**DATA SECTION**:
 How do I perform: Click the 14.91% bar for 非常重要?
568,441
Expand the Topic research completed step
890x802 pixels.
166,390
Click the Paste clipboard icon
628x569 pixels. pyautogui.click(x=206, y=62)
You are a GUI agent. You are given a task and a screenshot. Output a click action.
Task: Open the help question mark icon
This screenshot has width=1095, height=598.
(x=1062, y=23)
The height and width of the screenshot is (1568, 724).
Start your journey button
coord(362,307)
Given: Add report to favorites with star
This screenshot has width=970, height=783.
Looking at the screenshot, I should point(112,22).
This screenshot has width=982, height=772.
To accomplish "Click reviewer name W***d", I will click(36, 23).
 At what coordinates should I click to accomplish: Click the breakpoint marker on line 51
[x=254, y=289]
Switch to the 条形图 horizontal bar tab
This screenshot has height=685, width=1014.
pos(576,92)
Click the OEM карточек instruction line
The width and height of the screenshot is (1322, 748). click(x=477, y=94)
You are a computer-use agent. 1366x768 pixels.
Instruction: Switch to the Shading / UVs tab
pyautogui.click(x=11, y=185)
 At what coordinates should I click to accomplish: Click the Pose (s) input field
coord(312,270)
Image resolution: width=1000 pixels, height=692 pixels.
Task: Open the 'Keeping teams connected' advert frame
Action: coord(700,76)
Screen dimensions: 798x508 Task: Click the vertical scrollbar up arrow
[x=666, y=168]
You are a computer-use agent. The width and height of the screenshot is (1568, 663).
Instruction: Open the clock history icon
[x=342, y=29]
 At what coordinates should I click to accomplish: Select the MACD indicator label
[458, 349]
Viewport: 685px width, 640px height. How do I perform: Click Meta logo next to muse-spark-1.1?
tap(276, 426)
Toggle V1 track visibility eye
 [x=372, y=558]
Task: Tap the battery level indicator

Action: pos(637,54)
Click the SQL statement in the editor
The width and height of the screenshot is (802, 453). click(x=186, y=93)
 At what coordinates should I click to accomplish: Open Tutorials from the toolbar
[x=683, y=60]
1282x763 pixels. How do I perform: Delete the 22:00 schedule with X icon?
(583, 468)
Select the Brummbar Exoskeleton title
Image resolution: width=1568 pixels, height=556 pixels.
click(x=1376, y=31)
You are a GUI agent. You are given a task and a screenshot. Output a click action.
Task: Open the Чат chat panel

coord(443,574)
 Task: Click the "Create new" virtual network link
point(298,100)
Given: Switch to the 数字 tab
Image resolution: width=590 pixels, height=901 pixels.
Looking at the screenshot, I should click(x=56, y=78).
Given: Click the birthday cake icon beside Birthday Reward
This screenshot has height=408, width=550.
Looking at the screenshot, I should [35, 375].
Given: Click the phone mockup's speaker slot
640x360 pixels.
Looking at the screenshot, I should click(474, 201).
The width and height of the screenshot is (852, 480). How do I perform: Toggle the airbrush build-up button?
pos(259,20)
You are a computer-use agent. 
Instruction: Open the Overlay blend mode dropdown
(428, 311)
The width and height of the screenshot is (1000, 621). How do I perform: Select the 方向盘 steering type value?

**REQUIRED ACTION**: I would like the number of lines in the material above that contain the string "agent", with no other words in the reply.

**ANSWER TO THE PROBLEM**: 5